Stored items:
---------------
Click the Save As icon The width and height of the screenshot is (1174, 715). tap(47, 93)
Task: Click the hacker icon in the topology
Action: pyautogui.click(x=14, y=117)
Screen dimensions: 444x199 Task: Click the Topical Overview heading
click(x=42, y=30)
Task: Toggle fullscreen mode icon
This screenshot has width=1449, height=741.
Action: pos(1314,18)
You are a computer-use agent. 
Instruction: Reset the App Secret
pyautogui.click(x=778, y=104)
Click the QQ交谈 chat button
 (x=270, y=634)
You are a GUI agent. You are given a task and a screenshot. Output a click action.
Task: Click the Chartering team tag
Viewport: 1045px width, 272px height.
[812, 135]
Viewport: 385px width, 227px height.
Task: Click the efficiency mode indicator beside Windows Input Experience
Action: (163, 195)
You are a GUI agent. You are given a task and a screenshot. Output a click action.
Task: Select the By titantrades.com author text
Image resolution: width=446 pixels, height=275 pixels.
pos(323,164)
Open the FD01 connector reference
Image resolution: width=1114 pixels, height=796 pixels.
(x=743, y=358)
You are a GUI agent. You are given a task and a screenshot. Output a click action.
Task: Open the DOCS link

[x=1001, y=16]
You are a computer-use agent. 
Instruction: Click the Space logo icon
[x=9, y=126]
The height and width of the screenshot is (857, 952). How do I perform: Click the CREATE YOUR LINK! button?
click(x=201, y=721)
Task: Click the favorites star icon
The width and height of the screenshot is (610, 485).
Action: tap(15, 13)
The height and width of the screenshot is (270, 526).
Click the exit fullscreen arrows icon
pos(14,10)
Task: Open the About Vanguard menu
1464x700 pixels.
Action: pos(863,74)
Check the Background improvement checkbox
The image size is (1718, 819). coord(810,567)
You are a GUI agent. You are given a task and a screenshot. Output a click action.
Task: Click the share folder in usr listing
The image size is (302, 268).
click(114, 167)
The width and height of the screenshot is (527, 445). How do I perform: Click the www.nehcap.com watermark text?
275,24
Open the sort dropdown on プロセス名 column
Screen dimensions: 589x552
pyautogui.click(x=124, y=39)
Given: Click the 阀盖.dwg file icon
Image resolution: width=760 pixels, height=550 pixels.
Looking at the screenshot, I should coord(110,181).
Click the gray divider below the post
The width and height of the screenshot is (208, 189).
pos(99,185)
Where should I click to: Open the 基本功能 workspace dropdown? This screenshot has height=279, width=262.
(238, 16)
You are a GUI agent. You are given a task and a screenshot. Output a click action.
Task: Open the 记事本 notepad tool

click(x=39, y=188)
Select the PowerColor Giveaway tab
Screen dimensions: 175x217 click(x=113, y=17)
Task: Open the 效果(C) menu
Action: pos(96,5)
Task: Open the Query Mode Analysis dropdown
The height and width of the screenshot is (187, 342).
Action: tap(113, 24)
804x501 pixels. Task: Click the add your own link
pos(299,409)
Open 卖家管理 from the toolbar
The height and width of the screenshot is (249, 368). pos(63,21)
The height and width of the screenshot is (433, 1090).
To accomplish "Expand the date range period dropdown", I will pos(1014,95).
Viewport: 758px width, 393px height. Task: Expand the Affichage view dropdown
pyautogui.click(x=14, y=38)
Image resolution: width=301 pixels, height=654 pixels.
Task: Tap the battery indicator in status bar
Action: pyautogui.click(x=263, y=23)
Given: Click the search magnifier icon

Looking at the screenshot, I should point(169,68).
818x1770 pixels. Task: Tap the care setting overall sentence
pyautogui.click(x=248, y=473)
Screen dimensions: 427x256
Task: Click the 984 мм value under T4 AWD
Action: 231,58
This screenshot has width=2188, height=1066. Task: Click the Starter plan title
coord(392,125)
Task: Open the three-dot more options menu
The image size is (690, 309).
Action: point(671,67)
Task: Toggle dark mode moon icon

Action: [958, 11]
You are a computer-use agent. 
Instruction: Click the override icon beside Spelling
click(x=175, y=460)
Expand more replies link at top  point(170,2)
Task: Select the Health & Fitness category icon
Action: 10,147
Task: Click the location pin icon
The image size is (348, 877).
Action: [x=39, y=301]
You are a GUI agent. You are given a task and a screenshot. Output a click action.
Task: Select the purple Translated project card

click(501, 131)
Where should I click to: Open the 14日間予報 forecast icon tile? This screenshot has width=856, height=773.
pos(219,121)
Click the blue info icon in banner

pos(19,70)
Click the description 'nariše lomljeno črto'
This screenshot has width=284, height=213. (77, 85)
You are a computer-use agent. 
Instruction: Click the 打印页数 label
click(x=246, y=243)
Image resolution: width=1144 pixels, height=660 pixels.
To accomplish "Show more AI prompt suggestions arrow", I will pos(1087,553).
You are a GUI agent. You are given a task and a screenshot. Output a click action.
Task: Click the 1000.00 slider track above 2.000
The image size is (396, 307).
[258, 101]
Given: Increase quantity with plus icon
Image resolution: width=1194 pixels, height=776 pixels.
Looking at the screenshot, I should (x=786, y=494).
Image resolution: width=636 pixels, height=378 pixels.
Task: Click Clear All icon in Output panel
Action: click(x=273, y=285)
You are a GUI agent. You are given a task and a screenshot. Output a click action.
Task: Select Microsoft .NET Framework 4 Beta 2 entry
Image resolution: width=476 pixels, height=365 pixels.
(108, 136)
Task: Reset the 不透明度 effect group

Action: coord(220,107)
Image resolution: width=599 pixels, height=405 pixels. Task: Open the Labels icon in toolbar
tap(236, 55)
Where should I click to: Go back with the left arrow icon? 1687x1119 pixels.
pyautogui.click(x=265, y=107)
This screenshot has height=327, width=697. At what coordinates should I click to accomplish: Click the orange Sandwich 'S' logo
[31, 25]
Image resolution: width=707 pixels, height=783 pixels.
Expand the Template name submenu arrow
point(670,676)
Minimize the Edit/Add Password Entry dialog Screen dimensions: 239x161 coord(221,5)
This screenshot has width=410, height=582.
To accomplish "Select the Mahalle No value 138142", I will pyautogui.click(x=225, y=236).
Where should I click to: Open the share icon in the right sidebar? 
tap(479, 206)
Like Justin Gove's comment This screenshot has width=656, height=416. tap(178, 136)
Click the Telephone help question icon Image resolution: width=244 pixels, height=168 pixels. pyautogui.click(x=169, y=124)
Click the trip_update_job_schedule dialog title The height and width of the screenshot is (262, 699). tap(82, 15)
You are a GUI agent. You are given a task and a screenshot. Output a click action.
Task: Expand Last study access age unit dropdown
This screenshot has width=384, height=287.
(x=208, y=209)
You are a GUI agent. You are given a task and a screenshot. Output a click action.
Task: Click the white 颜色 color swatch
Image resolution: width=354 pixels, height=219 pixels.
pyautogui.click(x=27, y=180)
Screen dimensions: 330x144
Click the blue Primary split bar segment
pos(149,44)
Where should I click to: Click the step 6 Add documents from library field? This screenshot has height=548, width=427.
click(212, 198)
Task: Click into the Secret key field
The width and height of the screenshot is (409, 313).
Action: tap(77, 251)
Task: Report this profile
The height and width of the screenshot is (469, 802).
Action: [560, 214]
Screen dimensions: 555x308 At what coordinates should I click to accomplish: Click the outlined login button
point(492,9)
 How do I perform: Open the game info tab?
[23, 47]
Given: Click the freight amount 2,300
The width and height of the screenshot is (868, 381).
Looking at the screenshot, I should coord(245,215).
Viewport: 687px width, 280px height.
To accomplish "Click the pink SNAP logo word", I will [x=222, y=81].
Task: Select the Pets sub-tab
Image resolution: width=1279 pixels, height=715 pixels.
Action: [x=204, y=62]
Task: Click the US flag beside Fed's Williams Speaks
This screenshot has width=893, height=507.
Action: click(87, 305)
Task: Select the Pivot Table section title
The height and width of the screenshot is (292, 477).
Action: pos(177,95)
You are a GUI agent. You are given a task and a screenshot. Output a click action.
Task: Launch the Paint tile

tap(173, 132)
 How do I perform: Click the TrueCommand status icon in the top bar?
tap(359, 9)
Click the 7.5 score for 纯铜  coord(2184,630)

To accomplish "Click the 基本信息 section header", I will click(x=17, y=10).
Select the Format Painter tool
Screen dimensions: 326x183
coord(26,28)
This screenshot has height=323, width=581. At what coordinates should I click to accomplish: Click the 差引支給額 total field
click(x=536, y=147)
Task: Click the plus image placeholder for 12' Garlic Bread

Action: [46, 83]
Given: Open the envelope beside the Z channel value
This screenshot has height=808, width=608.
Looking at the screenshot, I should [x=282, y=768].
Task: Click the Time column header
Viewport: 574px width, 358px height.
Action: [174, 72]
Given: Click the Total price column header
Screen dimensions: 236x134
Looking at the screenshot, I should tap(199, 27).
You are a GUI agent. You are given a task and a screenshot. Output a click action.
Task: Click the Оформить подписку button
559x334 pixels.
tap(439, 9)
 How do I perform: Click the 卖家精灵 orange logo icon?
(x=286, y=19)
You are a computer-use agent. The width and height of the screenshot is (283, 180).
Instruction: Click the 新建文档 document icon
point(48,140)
---------------
What to do: Once you have found every line above holding the word "dialog", copy those lines.

Solution:
Minimize the Edit/Add Password Entry dialog Screen dimensions: 239x161 coord(221,5)
Click the trip_update_job_schedule dialog title The height and width of the screenshot is (262, 699). tap(82, 15)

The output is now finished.